A Series of Experimental Shorts Challenges an Art Form Dominated by White Men

Radical feminist film is exactly what we need right now.

By Dustin Krcatovich

Who gets to control the stories projected onto screens in theaters across the globe? As with so many things, experimental film has been largely written and directed by white men, marginalizing the voices of women and minorities. To help address that inequity, NW Film Center is screening a new shorts series titled Not Sorry: Feminist Experimental Film from the 1970s to Today. Not that the programmers labored under the delusion that they could offer a complete overview.

"We had to make hard decisions on what not to include," says NW Film Center's education program manager, Mia Ferm, who played a major role in curating the footage. "In no way is this series comprehensive. It's a survey and a selection, and we could probably do at least a hundred more screenings around this, with each one being unique."

The project was inspired by the new book Film Feminisms: A Global Introduction, co-written by Portland State University film professor Kristin Lené Hole and Dijana Jelaca. Given the sheer volume of media at their disposal, Ferm worked with Hole and others to divide Not Sorry into four installments that will be shown every Sunday in October.

The first program, Heritage, examines  ancestral origins through a female lens as well as larger historical omissions on perceptions of the feminine. In the second, Vessels, filmmakers explore bodily autonomy, control and storytelling. The third, Home, shows women carving out personal space and carrying on traditions amid political and social upheaval. And the fourth, Consumer, reclaims female stereotypes by reappropriating found footage. Collectively, the selections for Not Sorry offer a diverse range of voices in terms of geography, ethnicity and era, which was essential to the programmers.

"When writing [Film Feminisms], one of our priorities was to have a global approach and to de-center the West as the point of reference," says Hole. "Too many books will add on issues of race, sexuality, ethnicity as an afterthought rather than really integrating these issues as fundamental from the outset.
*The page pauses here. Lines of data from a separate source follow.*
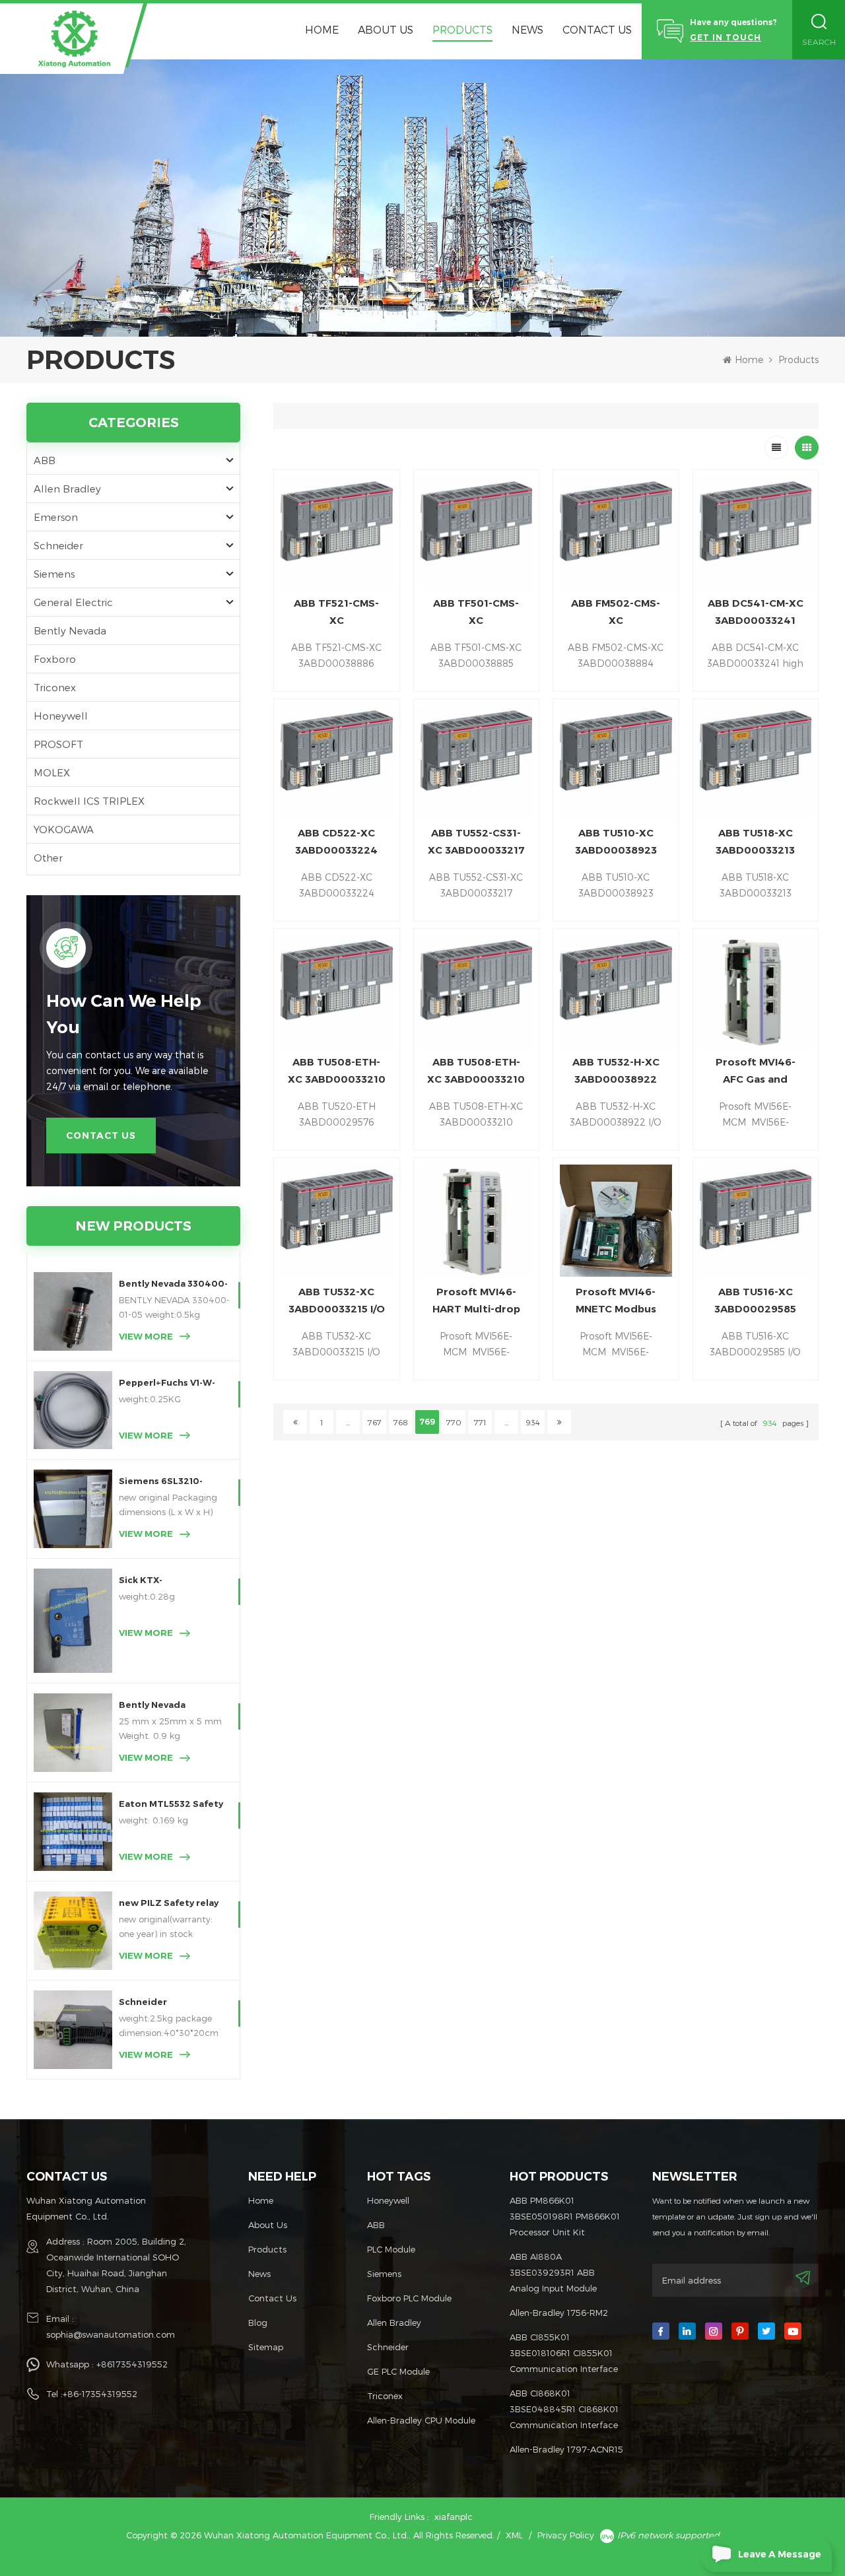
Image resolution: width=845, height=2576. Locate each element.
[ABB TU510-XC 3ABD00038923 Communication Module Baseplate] (616, 762)
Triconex (55, 687)
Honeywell (61, 716)
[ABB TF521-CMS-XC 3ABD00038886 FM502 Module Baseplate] (337, 533)
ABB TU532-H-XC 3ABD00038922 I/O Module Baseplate (615, 1072)
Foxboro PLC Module (409, 2298)
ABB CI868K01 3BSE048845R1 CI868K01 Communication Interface (564, 2409)
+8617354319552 (132, 2364)
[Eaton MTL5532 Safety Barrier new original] (73, 1831)
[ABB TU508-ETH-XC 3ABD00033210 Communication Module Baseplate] (337, 991)
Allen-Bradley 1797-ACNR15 (566, 2449)
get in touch (725, 37)
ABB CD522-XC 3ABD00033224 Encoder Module (336, 843)
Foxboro (55, 659)
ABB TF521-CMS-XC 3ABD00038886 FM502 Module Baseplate (336, 613)
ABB (44, 460)
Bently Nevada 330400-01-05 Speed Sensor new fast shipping (173, 1284)
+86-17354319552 (100, 2394)
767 (375, 1422)
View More (146, 1336)
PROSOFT (58, 744)
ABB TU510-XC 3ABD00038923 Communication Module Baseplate (615, 843)
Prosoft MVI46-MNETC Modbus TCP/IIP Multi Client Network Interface (616, 1301)
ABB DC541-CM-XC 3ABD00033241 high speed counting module (755, 613)
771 (480, 1422)
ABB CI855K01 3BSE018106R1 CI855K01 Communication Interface (564, 2353)
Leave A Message (779, 2554)
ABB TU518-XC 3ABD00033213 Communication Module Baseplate (755, 843)
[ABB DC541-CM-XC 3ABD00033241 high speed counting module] (756, 533)
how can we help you (123, 1014)
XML (514, 2535)
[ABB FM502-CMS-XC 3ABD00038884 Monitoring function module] (616, 533)
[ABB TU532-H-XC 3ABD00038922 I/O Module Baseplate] (616, 991)
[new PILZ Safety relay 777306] (73, 1930)
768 (400, 1422)
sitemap (265, 2347)
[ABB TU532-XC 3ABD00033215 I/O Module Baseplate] (337, 1221)
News (527, 29)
These kinds of considerations were also fundamental to shaping the film program."

But why highlight shorts instead of feature films made by women? In part because the medium reflects the goal of the content, which is to subvert fundamental norms that have shaped cinema for decades.

"Since experimental filmmaking often doesn't require a large team or a big budget, it can be much more accessible and personal," says Hole. "Experimental film often travels through distribution and exhibition channels that are outside of the mainstream, which can make it more available to voices and perspectives that are marginalized in/by dominant culture. More theoretically, there are larger questions around the extent to which dominant film language and representational conventions can adequately convey the experiences of gender and sexual minorities, or those who live between cultural and ethnic identities."

Ferm and Hole also stress that reaching out to the local filmmaking community was central to the programming process.

"I think this collaborative sharing and thinking," adds Hole, "is a feminist practice."

Several Portland artists, including Ariella Tai, Vanessa Renwick, Julie Perini and Hannah Piper Burns, have shorts in the series and will bring their perspectives to post-screening discussions.

"We're really lucky that in a city of our size we have a lot of radical filmmakers who also happen to be women, and they're all also working as educators or activists," Ferm says. "Including local filmmakers has as its purpose to highlight that these women making work now in Portland are part of that global conversation and history."

SEE IT: Not Sorry: Feminist Experimental Film From the 1970s to Today screens at NW Film Center's Whitsell Auditorium, 1219 SW Park Ave., nwfilm.org. 7 pm Sunday, Oct. 7-28. $5-$10.